Edmund Blunden, A Hong Kong House: Poems 1951-1961 (Collins 1962).

The quotation in line 5 comes from William Wordsworth's "Ode: Intimations of Immortality from Recollections of Early Childhood": "But there's a tree, of many, one,/A single field which I have look'd upon,/Both of them speak of something that is gone."  I presume this reference accounts for Blunden's title (contrasting his ode of ten lines with Wordsworth's of over 200 lines).

Samuel Llewellyn (1858-1941), "Sailing at Blakeney" (c. 1938)

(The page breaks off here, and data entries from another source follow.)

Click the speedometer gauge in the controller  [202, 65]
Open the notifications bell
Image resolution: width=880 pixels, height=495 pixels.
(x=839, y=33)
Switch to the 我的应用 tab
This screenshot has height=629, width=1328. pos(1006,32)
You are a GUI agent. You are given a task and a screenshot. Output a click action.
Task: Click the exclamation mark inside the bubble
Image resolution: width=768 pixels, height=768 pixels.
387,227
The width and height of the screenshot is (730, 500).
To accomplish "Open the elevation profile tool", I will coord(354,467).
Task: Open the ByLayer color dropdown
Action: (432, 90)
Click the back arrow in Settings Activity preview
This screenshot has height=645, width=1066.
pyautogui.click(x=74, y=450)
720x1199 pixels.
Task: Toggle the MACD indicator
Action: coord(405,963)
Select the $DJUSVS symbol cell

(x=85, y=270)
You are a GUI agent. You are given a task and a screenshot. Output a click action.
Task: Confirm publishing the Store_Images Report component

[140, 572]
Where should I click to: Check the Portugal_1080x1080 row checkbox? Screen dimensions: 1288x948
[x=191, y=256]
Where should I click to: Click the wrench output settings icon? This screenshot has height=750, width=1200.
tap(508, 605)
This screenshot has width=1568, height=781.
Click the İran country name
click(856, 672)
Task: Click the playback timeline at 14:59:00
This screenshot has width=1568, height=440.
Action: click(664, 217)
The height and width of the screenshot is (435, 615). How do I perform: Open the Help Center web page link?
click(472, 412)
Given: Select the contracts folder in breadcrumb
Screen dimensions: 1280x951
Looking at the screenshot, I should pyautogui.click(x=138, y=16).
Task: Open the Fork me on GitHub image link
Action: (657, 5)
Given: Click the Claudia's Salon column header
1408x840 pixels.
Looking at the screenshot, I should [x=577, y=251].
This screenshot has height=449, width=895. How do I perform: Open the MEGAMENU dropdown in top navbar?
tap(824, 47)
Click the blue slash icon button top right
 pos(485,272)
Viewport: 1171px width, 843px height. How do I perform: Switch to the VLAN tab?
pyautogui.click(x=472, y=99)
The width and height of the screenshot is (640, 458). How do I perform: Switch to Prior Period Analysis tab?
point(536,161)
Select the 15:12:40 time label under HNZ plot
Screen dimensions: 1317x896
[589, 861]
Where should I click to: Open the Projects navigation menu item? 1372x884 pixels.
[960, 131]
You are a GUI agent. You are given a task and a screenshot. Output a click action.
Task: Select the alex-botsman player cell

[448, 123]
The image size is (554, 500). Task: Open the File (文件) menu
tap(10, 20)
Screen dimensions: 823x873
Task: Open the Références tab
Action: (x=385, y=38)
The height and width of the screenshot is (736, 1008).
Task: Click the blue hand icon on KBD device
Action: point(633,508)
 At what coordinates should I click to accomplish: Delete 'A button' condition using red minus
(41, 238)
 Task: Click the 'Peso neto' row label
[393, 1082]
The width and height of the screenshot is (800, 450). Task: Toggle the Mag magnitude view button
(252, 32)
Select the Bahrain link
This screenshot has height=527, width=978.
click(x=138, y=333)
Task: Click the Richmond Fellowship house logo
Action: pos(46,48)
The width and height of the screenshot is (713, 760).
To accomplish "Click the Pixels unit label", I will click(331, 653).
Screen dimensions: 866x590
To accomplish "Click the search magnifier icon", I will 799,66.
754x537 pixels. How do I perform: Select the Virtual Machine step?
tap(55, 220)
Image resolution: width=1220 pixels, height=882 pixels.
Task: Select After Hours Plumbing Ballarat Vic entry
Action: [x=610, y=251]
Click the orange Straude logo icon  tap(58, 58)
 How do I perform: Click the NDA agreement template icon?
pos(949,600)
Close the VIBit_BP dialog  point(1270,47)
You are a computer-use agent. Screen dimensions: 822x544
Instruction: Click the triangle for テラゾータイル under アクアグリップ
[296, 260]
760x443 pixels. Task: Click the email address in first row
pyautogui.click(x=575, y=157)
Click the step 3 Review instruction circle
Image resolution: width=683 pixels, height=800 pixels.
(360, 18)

As is my usual practice, I have been doing my best to avoid "news."  I hear about things such as "lockdowns" by word-of-mouth.  But snippets inevitably seep through the interstices, despite my vigilance. For instance, I have recently been seeing and hearing the word "unprecedented" quite often.  "Unprecedented."  Is that so?

As is also my usual practice, I have been reading a poem soon after waking up each morning.  Yesterday morning I read this, a haiku of which I have long been fond:

     A night of stars;
The cherry blossoms are falling
     On the water of the rice seedlings.

Buson (1716-1783) (translated by R. H. Blyth), in R. H. Blyth, Haiku, Volume 2: Spring (Hokuseido Press 1950), page 170.

I fell asleep last night thinking about stars in a dark sky and cherry blossom petals floating in dark water among rice seedlings.  Today I went out for a walk.  In puddles left by yesterday's rain, I saw blue sky, white clouds, and infinitely intricate tree branches, floating at my feet.  Another April.  Unprecedented.